On a summer day in 1963, a young Bill Clinton shook hands with John Kennedy. Clinton – just seventeen years old – was a participant in Boys Nation and was given the opportunity to spend a day at the White House. That moment was a pivotal one for Clinton. It kindled his internal activist spirit and incited within him the desire to achieve. “It had a very profound impact on me,” Clinton said years later. “I think that it’s something that I carried with me always.”
Last week, a local congressman came to speak at my high school. He was visiting to deliver a brief autobiography and court a group of soon-to-be constituents. As kids were still shuffling into the gym, where the congressman was to give his talk, I spotted him and decided to approach him.
“Hi, Congressman,” I said politely, putting out my hand to shake his. I began to tell him about a project that I’d helped to start; my “Global Response” team at school had designed and produced pins to sell as a fundraiser for disaster relief in Japan. I worried that what I was doing might seem somewhat trivial; still, I felt that it was important for me to reach out to the congressman and offer him a glimpse into our student activism. But when I began to tell him about our venture, his eyes glazed over in boredom.
As I handed him one of the pins – emblazoned with the slogan “Bring the light back to Japan” – the congressman rolled his eyes. He backed up and threw his hands in the air as though he was conceding something to me. “Uch,” he said, shaking his head, “I get so many of these kinds of things.”
What if the congressman had said “Fantastic!” or “May I have a few more pins for my colleagues?” What if he had told me that he’d done something similar in high school? What if he had even challenged me – asked me to prove to him why Japan needs our money more than Haiti or Chile?
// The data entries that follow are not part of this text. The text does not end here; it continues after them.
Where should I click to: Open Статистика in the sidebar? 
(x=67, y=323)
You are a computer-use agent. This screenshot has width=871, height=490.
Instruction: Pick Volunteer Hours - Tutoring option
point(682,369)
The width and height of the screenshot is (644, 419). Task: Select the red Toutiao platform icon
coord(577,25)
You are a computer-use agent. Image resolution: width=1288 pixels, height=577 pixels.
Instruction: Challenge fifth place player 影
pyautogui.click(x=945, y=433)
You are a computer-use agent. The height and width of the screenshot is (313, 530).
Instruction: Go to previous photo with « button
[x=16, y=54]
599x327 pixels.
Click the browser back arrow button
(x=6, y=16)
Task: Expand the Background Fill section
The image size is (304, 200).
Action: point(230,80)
The congressman’s remark was particularly troubling because of the setting he was in: a high school. In this era, rife with the distractions of “pings” from BlackBerrys and “pokes” from our Facebook profiles, it’s difficult enough to inspire young people to engage in the world’s pressing issues. What we need isn’t contempt and disinterest. It’s encouragement – or even just recognition.
Teenagers are – as our parents were, and as the next generation will be – inherently self-involved. That’s not an accusation; it’s an established physiological fact. Combine that egocentrism with pervasive technology – SparkNotes, Google, smartphones – and you’re witnessing a perfect storm of distraction and apathy. We’re not texting at the dinner table out of disdain for our families; we’re doing so because to us, in that moment, the most important thing in the world is whatever it is that we feel the need to text about.
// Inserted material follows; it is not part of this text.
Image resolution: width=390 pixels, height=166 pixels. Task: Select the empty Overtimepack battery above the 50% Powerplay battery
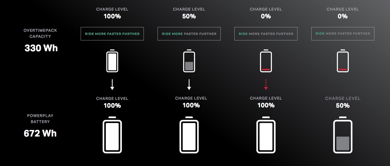[343, 61]
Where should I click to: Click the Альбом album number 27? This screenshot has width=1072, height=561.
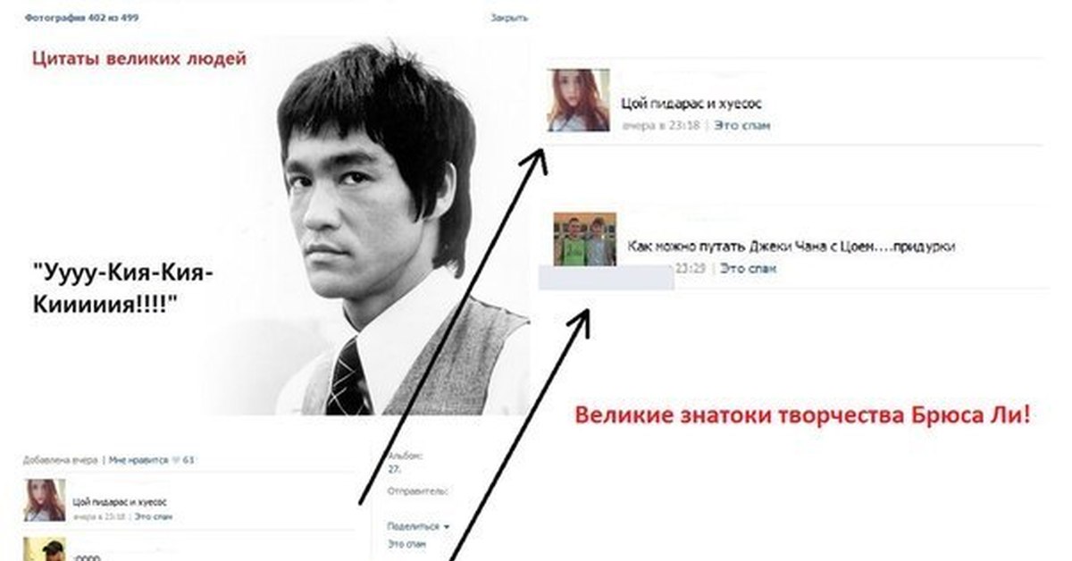[393, 468]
To combat that adolescent indifference, my English teacher says the same thing in one form or another almost every time we meet for class: If you’re not bothered, then you’re not paying enough attention. And he’s right. In this era, to be disheartened is to be enlightened, and to be angry is to be empowered. But when a United States congressman belittles the hopeful and inspired efforts of a group of motivated high school students, he promotes just the opposite. Instead of the “Thank you for the pin!” that would fan the flames of intellectual curiosity, he chooses the “Uch, I get so many of these kinds of things” – a slight that extinguishes them.
The value of person-to-person validation is unquantifiable. No matter how high we rise or how low we sink, no matter what job we have or what job we wish we had, it must always be our priority to validate, engage, and elevate the company with whom we surround ourselves.
To the congressman: If you wish to extol the values of education from the height and might of the podium, please practice what you preach. Dignify each individual, young or old, seemingly worthy or seemingly not. Instead of “Uch,” how about giving a teenager what Bill Clinton got: something to carry through life. And to the rest of you: Want to buy a pin?